Ministers to keep an eye on councils' bus service cuts

24 Oct 11
The Department for Transport is to monitor cuts to subsidised bus services in England, following MPs' fears about the effects on vulnerable people.

By Richard Johnstone | 24 October 2011

The Department for Transport is to monitor cuts to subsidised bus services in England, following MPs’ fears about the effects on vulnerable people.

Responding to a transport select committee report, the department agreed that a ‘better understanding’ of the cuts was needed.

Councils support routes that could not survive on a commercial basis, often because the number of passengers is low. They help to provide additional services at evenings or weekends, and in rural areas.

The committee’s August report examined the effect of the Comprehensive Spending Review on services in England, excluding London. It found that more than 70% of local authorities had reduced funding for supported bus services, forcing most operators to withdraw services or push up fares – or both. The cuts could also dissuade old, young and disabled people from taking up employment, education or voluntary work.

Now the government has said that it will work to provide more information on the extent of the cuts, which have been estimated to be as high as 20%.

The DfTt’s response said: ‘Changes to bus and community transport services are a matter for bus operators and local transport authorities and the government should not and cannot attempt to make an assessment of every individual change.

‘However, the government agrees that it is important we gain a better understanding of the overall impact of decisions taken by local authorities in respect of the tendered bus networks in their own areas. The work done by the committee in this area provides an excellent starting point, and the Department for Transport is now working with the Association of Transport Co-ordinating Officers to collate information in respect of tendered bus services across England.’

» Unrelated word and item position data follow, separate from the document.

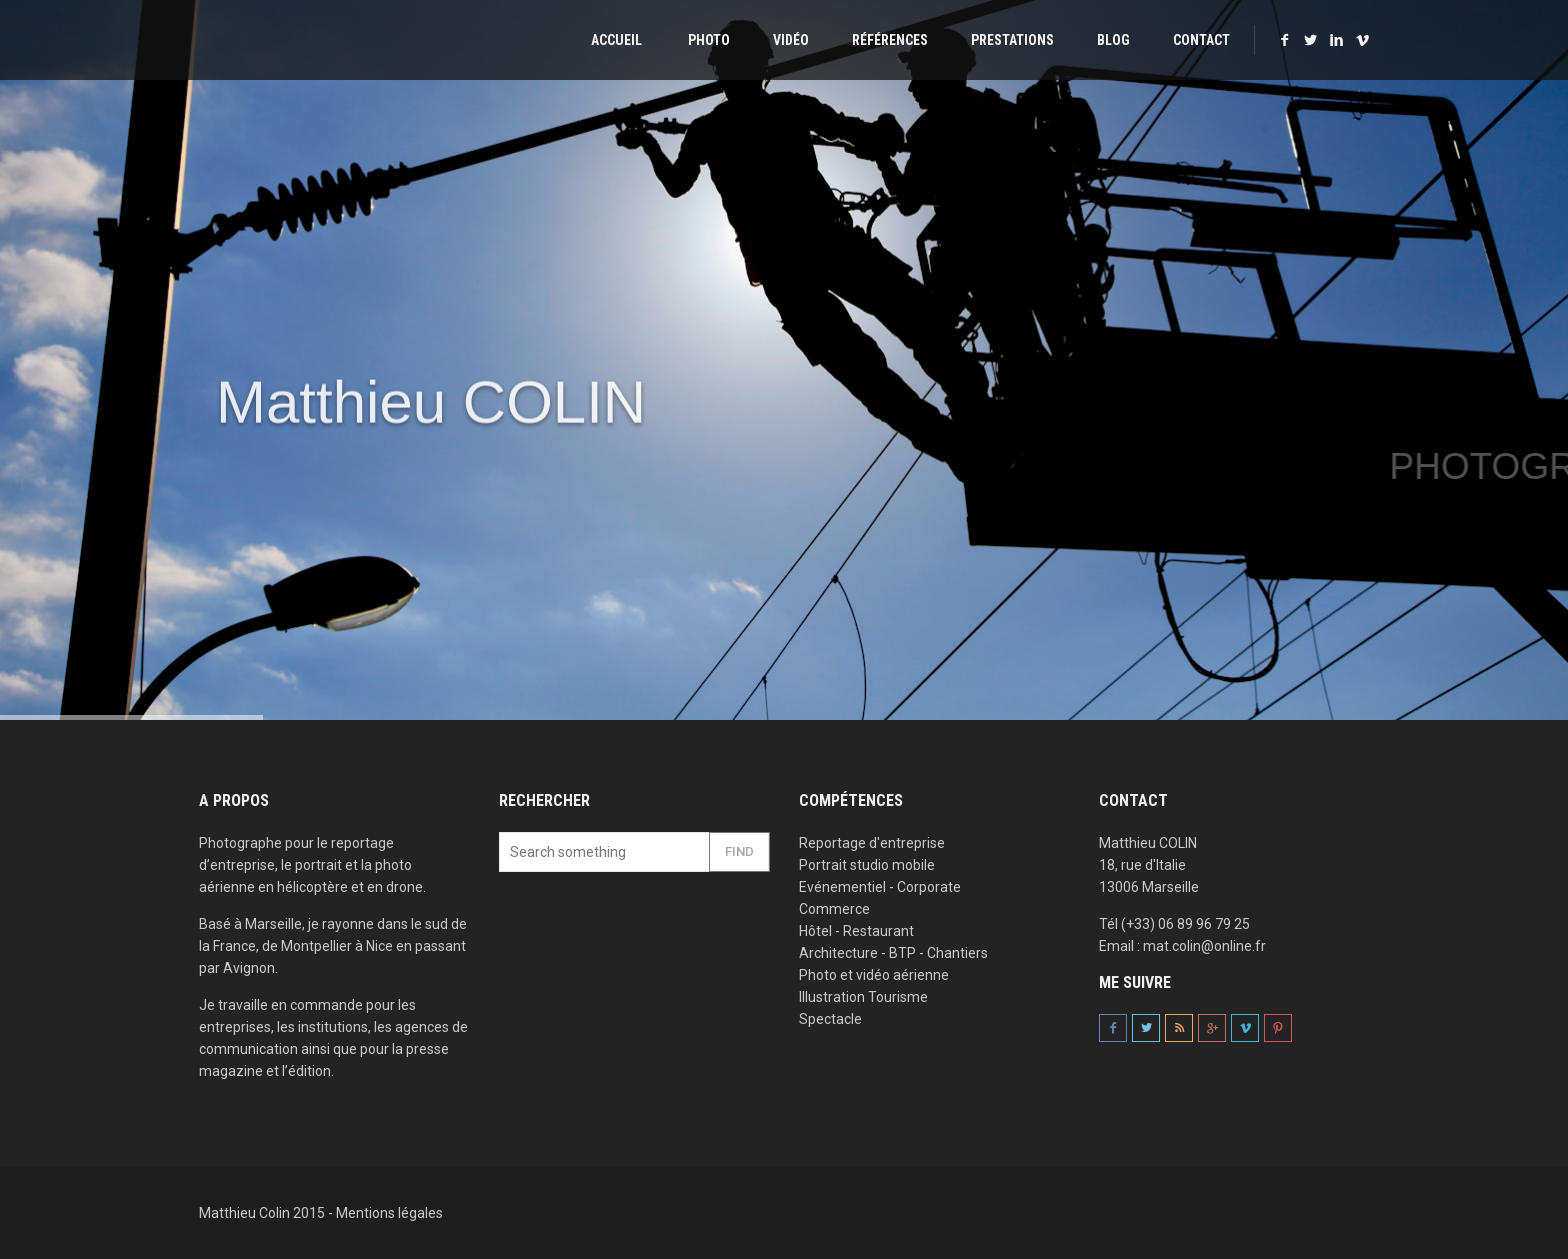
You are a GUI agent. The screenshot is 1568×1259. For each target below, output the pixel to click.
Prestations (1012, 40)
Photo (707, 40)
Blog (1113, 40)
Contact (1201, 40)
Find (739, 851)
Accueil (615, 40)
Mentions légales (389, 1213)
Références (890, 40)
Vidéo (791, 40)
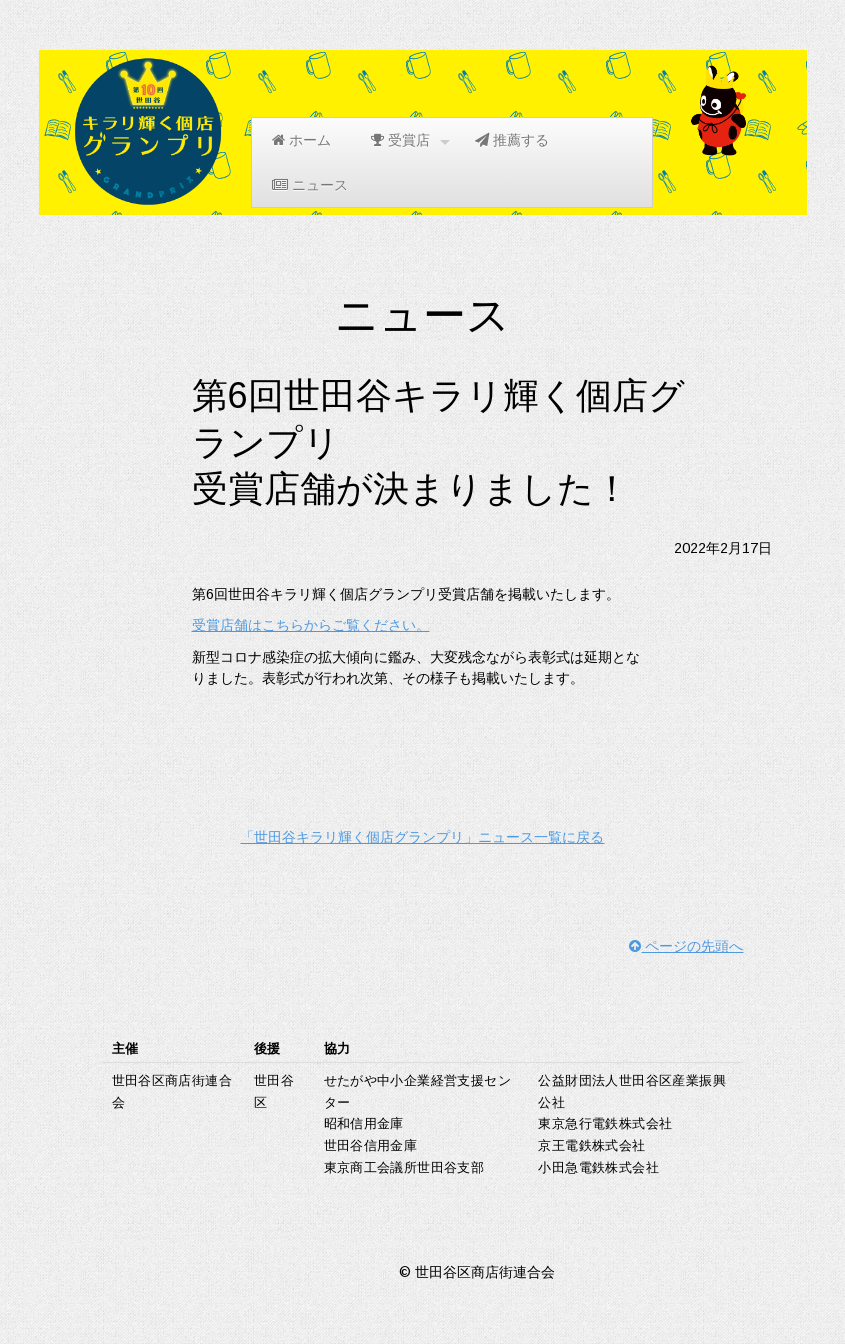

The department also defended the government’s 20% cut in the government’s Bus Service Operators Grant subsidy, which takes effect next April.

The committee had argued that the reduction in local authority funding coupled with the grant cut ‘created the greatest financial challenge for the English bus industry for a generation’.

However, the DfT said it‘ did ‘not accept the committee's criticism of its handling of reductions in BSOG’.

The grant cuts would have a ‘manageable impact on bus operators and passengers, when compared with reductions to budgets elsewhere’, it argued.

As the government response was published, transport committee chair Louise Ellman warned that the reduction in services already seen across England ‘will only get worse as the deeper cuts in funding take effect next year’.

She said: ‘It’s vital the government maps the impact of these cuts properly and publishes the information it gathers.’